No one on earth can place you in ministry. You may be given a diploma by a seminary, ordained by a bishop or commissioned by a denomination; but the apostle Paul reveals the only source of any true call to ministry: “I thank Christ Jesus our Lord who has enabled me, because he counted me faithful, putting me into the ministry” (1 Timothy 1:12, NKJV).
What does Paul mean here when he says Jesus enabled him and counted him faithful? Think back to the apostle’s conversion. Three days after that event, Christ placed Paul in the ministry, specifically a ministry of suffering. This is the very ministry Paul refers to when he says, “Therefore, since we have this ministry, as we have received mercy, we do not lose heart” (2 Corinthians 4:1).
Paul is telling us Jesus gave him a promise for this ministry. Christ pledged to remain faithful to him and strengthen him through all of his trials. A transfiguration is taking place in all of our lives. The truth is that we become like the things that occupy our minds. Our character is being influenced and impacted by whatever has hold of our hearts.

•••••

• [Exercise requirements]:
1) In the passage on Paul's call to ministry, how many days after his conversion did Christ place Paul in the ministry?
2) Rewrite the paragraph that begins "Paul is telling us Jesus gave him a promise" from the passage on Paul's call to ministry as a short bulleted list, keeping its main points.
3) Carry on the passage on Paul's call to ministry from its final sentence, in the same voice.

• [Provided data]:

•••••

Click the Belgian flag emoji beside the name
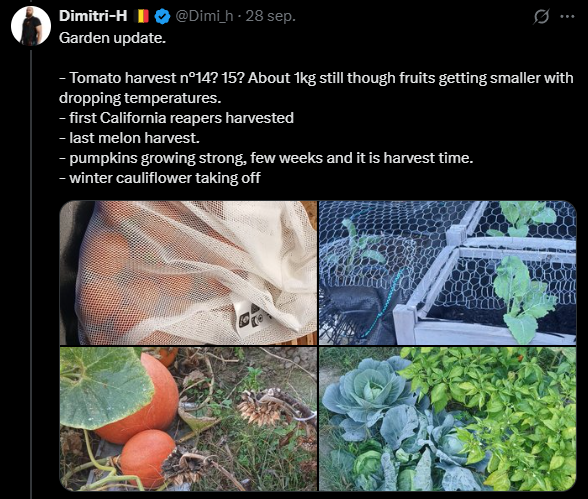This screenshot has width=588, height=499. tap(143, 16)
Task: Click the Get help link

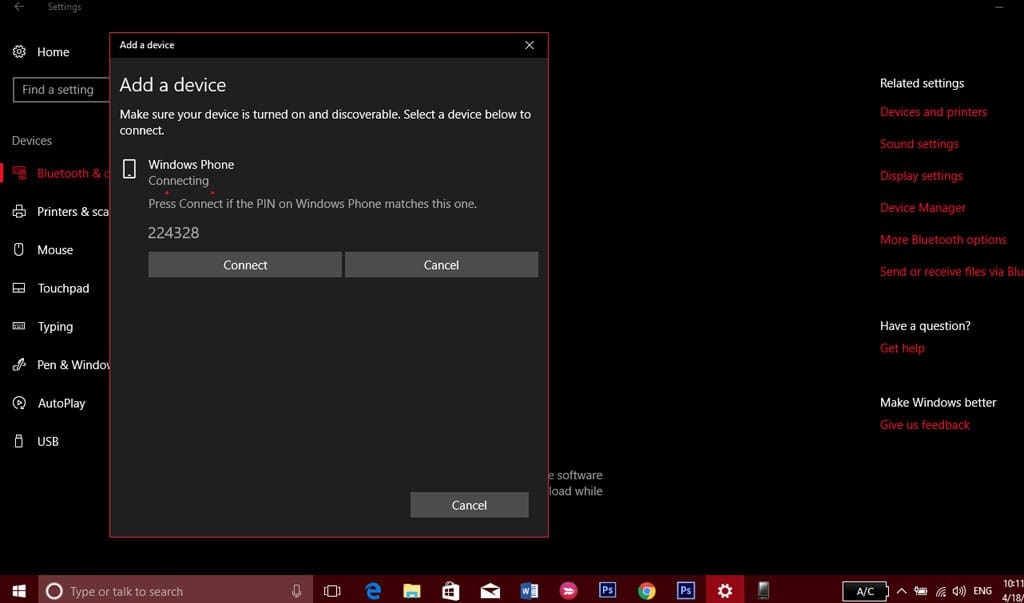Action: click(x=902, y=348)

•••••

• [Task-by-task results]:
1) Three days.

2)
- Jesus gave Paul a promise for this ministry: Christ pledged to stay faithful to him and strengthen him through all his trials.
- A transfiguration is taking place in all of our lives.
- We become like the things that occupy our minds.
- Whatever has hold of our hearts influences and impacts our character.

3)
I thank God for everyone who feeds his mind and soul with spiritual things. Such servants have fixed their eyes on what is pure and holy. They keep their gaze fixed on Christ, spending quality time worshipping him and building themselves up in faith. The Holy Spirit is at work in these saints, continually changing their character in the image of Christ’s. These believers will be ready for the hard, explosive sufferings to come. Slothful, lazy, prayerless believers will suffer heart failure or breakdowns. They’ll be crushed by their fears because they don’t have the Holy Spirit at work in them, transfiguring them. When the hard times come, they simply won’t make it.
Here is Paul’s final word on the matter: “We give no offense in anything, that our ministry may not be blamed. But in all things we commend ourselves as ministers of God: in much patience, in tribulations, in needs, in distresses, in stripes, in imprisonments, in tumults, in labors, in sleeplessness, in fastings…. as sorrowful, yet always rejoicing; as poor, yet making many rich; as having nothing, and yet possessing all things” (2 Corinthians 6:3–5, 10). By shining with the hope of Christ in the midst of our sufferings, we display true riches to the world.